Le dijo su tío que era cierto, que en aquel
preciso momento lo sanó, y la vió exactamente en la misma forma en que se le
había aparecido a su sobrino, le dijo cómo a él también lo había enviado a
México a ver al obispo; y que también, cuando fuera a verlo, que todo absolutamente le descubriera, le
platicara lo que había visto y la manera maravillosa en que lo había sanado, y que bien así la llamaría bien así se nombraría; LA PERFECTA VIRGEN SANTA
MARIA DE GUADALUPE, su Amada Imagen.
Y luego trajeron a Juan Bernardino a la presencia del gobernante obispo, lo
trajeron a hablar con él a dar testimonio, y junto con su sobrino Juan Diego,
los hospedó en su casa el obispo unos cuantos días, en tanto que se levantó la
casita sagrada de la Niña Reina allá en el Tepeyac, donde se hizo ver de Juan
Diego. Y el señor obispo trasladó a la Iglesia Mayor la amada Imagen de la
Amada Niña Celestial. La vino a sacar de su palacio, de su oratorio en donde
estaba, para que todos la vieran la admiraran, su amada Imagen.

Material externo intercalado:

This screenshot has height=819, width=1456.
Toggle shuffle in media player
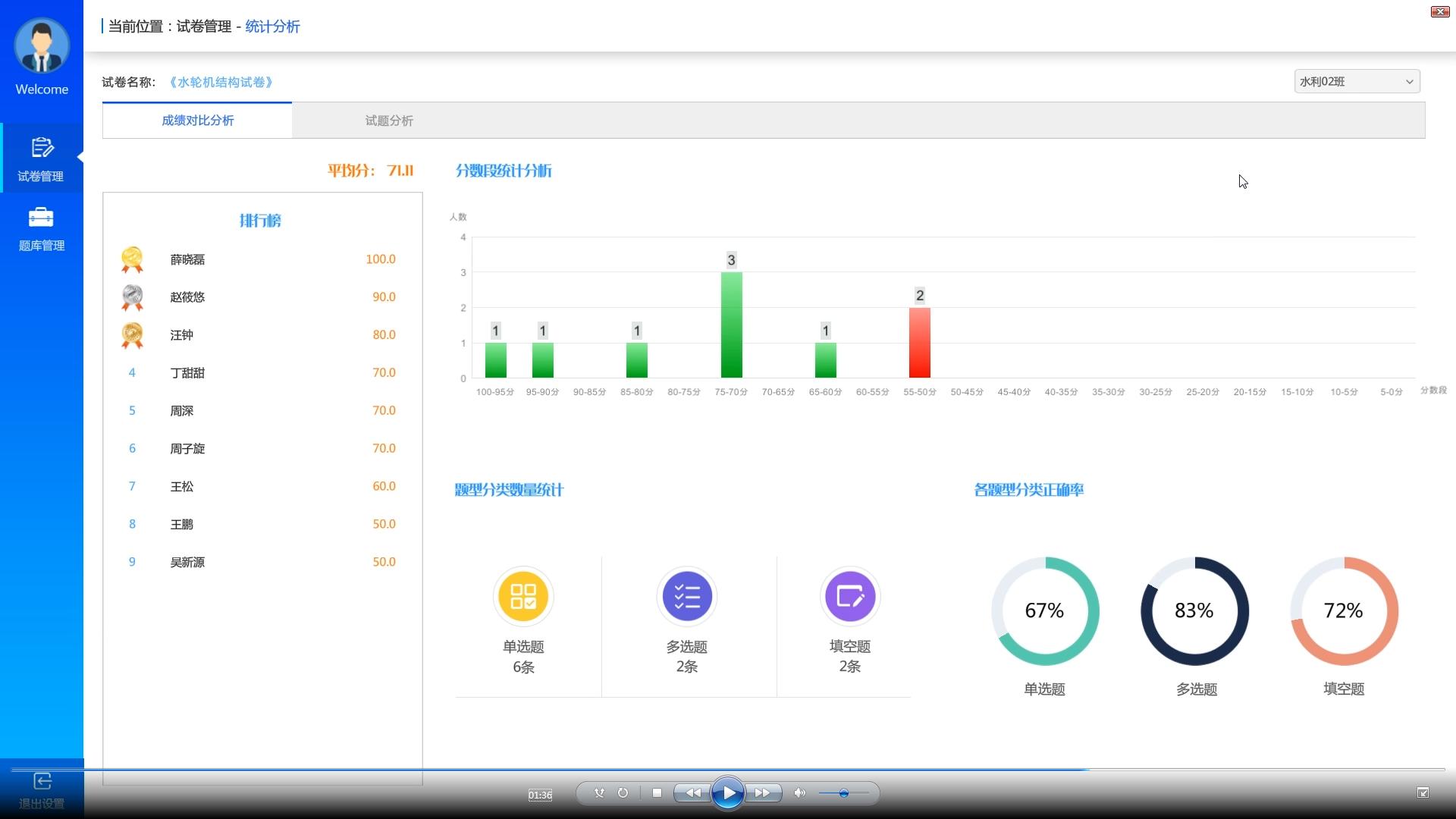point(599,793)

Y absolutamente toda esta ciudad, sin
faltar nadie, se estremeció cuando vino a ver a admirar su preciosa Imagen. Venían
a reconocer su carácter divino. Venían a presentarle sus plegarias. Muchos
admiraron en qué milagrosa manera se había aparecido, puesto que absolutamente
ningún hombre de la tierra pintó su amada Imagen.